(October 9th, 2011)
On a feeling, on a place, on a flavor, on a smell. We want to create and recreate them; recall them, if they are lost in memory, grab them, if we’ve never had them.
I watch them every evening during dalbat: Kalpana, her husband, Suri, Pari and Khiti – and Ama. Eating together. To me, it’s magic. The way they share the food and the bottle of water, in silence for a while, till the hunger is a bit appeased. Then the chatting and the laughing … which last long after the plates had been emptied.
I hardly understand a word, but it’s the feeling of a family I am dependent on. I know exactly where this dependence comes from, I can objectively cut through it … but in moments like this, I give in. I miss the age when I was seven or eight, my brother was about thirteen, and our parents were still alive. I try as hard as I can to recall those memories, we must have had this, too, at some moment in our lives.

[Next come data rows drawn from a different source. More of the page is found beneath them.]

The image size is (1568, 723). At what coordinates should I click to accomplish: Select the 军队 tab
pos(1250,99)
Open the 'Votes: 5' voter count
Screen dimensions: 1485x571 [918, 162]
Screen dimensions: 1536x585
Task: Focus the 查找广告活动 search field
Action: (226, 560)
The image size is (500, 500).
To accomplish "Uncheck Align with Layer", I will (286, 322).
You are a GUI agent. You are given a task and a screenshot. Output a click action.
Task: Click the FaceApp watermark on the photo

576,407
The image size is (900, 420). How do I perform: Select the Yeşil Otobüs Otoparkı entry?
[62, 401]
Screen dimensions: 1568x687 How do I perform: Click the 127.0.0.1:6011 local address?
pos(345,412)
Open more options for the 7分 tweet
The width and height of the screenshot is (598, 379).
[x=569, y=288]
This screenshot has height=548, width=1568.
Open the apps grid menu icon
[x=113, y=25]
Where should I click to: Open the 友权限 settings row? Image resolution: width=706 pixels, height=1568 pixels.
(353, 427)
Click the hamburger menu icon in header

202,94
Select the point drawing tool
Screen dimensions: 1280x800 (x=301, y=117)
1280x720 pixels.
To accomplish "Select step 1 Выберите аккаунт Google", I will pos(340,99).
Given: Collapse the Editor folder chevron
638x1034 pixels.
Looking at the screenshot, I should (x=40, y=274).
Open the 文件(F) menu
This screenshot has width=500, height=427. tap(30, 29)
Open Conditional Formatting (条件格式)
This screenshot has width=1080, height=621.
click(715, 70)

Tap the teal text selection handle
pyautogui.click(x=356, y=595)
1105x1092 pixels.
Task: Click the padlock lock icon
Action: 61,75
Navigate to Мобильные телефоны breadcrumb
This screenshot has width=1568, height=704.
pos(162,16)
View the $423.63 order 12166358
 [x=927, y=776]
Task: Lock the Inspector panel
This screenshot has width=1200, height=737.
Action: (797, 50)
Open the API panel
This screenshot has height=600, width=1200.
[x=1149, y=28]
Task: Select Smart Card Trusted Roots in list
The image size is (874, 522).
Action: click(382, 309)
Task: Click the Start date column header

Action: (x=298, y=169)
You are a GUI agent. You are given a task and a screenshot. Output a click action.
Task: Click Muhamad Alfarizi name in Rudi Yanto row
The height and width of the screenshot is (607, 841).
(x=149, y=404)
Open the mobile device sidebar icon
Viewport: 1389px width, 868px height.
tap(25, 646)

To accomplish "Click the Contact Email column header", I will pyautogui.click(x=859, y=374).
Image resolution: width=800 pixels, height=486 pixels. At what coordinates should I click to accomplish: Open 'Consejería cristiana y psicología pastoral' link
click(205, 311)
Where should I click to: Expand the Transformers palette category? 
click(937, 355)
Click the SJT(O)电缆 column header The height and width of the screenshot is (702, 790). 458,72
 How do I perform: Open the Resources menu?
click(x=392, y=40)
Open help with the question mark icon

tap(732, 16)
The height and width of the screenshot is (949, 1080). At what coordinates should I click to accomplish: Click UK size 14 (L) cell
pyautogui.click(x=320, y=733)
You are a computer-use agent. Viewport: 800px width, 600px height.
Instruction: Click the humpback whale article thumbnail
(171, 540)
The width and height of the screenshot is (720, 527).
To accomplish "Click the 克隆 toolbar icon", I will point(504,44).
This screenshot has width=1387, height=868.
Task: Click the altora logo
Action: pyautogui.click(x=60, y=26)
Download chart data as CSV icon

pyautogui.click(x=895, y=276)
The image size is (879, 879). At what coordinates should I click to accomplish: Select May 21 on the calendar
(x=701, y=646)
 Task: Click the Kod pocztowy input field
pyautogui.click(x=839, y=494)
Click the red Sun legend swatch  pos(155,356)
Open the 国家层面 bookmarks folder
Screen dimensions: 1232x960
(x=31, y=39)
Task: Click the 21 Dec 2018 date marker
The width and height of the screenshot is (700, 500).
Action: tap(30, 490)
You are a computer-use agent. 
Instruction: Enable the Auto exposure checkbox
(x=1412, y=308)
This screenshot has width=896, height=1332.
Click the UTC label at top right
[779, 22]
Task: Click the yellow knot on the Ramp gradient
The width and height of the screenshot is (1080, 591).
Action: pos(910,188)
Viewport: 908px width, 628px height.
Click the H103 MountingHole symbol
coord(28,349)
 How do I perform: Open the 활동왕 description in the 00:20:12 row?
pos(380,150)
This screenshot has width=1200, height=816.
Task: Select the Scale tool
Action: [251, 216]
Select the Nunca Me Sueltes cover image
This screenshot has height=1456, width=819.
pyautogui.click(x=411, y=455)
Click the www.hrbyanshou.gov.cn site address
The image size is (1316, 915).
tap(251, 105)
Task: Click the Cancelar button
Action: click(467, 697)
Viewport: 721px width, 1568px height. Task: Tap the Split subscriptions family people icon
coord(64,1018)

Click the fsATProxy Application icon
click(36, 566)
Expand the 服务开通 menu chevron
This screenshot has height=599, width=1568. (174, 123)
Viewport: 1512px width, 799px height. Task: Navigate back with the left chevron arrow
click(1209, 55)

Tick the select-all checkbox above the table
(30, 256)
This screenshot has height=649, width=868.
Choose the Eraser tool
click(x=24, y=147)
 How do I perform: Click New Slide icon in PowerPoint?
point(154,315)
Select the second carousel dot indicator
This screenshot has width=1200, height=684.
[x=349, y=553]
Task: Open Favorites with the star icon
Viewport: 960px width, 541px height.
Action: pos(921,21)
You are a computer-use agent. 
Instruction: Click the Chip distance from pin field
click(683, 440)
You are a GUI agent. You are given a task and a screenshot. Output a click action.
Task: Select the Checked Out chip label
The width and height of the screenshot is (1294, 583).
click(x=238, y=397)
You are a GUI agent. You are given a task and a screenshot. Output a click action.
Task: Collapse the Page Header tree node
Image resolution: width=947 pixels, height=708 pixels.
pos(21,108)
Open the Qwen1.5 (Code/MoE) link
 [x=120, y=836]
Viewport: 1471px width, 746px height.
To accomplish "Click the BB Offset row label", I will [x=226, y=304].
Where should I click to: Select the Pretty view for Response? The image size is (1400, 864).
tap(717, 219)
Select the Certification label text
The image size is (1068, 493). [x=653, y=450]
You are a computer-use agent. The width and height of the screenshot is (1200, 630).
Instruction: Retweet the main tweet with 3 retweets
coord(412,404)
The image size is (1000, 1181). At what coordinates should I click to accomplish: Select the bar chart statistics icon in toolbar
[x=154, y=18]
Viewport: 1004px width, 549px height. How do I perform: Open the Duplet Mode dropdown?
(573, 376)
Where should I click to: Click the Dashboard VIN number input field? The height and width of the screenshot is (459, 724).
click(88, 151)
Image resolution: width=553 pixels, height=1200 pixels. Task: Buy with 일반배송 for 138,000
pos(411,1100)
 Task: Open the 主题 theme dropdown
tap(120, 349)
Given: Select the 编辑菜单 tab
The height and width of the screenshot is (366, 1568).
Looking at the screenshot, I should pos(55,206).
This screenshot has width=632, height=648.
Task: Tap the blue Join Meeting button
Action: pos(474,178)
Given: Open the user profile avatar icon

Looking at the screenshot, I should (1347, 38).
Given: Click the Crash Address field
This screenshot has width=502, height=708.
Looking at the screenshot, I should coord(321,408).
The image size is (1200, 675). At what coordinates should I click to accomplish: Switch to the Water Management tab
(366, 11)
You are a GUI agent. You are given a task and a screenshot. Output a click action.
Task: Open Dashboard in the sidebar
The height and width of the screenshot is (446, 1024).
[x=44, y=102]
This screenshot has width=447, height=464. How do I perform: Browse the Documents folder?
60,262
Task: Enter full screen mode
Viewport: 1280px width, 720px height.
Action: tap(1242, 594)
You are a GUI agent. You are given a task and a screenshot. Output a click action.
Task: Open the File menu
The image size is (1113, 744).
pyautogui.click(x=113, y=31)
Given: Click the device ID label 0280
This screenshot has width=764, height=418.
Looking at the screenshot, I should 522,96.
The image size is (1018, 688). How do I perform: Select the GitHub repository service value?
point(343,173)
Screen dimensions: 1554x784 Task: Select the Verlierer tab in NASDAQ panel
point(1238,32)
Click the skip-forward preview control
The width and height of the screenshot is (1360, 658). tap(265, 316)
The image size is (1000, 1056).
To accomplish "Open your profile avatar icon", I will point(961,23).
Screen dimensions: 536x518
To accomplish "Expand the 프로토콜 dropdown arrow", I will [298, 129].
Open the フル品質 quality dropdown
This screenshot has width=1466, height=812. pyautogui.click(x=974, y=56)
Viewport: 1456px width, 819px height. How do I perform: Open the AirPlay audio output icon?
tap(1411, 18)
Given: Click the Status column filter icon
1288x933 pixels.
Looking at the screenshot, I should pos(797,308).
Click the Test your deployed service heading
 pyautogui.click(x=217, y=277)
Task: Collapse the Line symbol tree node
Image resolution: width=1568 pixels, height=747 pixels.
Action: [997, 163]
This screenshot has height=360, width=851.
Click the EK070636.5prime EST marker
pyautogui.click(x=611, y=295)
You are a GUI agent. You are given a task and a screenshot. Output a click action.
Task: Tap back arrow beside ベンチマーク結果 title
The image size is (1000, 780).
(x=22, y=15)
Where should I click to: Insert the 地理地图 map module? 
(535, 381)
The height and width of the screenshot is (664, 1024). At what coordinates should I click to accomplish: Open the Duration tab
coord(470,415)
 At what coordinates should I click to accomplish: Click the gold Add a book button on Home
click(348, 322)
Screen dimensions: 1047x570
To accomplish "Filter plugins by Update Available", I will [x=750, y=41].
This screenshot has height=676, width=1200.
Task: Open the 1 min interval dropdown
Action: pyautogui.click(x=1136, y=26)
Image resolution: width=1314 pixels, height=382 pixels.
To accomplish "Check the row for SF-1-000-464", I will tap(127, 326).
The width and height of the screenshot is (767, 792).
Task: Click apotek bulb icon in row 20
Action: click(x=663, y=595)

Just across the house I live in, it’s the orphanage. I asked to work there, in the first place, but I was offered teaching English at the school. As long as I got to be among children, I figured it should be fine. I haven’t made it yet. To the orphanage. But as I study these days this guide to nonprofit careers, and write down thoughts and considerations, one idea has made it into shape: building an orphanage, back in my own country. What I wish for every child in this world is they didn’t have to grow up without the warmth and confidence only a family can give. I would keep them in the orphanage, only until we’d manage to find them an adoptive family; they would be caressed, listened, encouraged to express their feelings and verbalize their thoughts. They would sing and draw and dance their days though, until they would have someone to call mom and dad.